DATA FOR PROCESSING Start Marker
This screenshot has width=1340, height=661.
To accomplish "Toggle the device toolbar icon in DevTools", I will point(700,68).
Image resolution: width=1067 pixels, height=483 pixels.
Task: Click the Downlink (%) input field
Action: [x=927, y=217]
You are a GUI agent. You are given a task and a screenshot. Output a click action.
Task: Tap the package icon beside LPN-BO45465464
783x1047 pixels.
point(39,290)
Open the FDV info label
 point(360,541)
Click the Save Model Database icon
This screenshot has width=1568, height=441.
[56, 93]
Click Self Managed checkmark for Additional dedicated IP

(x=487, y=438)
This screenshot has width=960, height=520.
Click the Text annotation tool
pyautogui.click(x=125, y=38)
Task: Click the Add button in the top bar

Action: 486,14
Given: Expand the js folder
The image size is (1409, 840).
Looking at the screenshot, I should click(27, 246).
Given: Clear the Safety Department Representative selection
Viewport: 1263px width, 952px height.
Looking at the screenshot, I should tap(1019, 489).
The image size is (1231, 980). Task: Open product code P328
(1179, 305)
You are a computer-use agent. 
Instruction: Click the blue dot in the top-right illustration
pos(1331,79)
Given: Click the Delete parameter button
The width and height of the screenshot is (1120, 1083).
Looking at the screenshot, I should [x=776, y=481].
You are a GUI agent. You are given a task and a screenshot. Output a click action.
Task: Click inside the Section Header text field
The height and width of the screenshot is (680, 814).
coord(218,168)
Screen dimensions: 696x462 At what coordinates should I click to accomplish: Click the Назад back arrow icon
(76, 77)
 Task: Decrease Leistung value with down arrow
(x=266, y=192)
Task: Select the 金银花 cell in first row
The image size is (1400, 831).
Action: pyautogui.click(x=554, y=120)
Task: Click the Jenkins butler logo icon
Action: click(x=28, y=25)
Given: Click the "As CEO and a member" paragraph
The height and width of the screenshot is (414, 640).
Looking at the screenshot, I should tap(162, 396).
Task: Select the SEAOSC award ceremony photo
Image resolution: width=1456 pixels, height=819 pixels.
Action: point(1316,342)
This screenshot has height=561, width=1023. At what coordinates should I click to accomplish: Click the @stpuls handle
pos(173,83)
DATA FOR PROCESSING End Marker
Set down exactly the lines from the one that contains "The image size is (1400, 831)." to the final line above, both included, and nothing more.

THE ANSWER
The image size is (1400, 831).
Action: pyautogui.click(x=554, y=120)
Task: Click the Jenkins butler logo icon
Action: click(x=28, y=25)
Given: Click the "As CEO and a member" paragraph
The height and width of the screenshot is (414, 640).
Looking at the screenshot, I should tap(162, 396).
Task: Select the SEAOSC award ceremony photo
Image resolution: width=1456 pixels, height=819 pixels.
Action: point(1316,342)
This screenshot has height=561, width=1023. At what coordinates should I click to accomplish: Click the @stpuls handle
pos(173,83)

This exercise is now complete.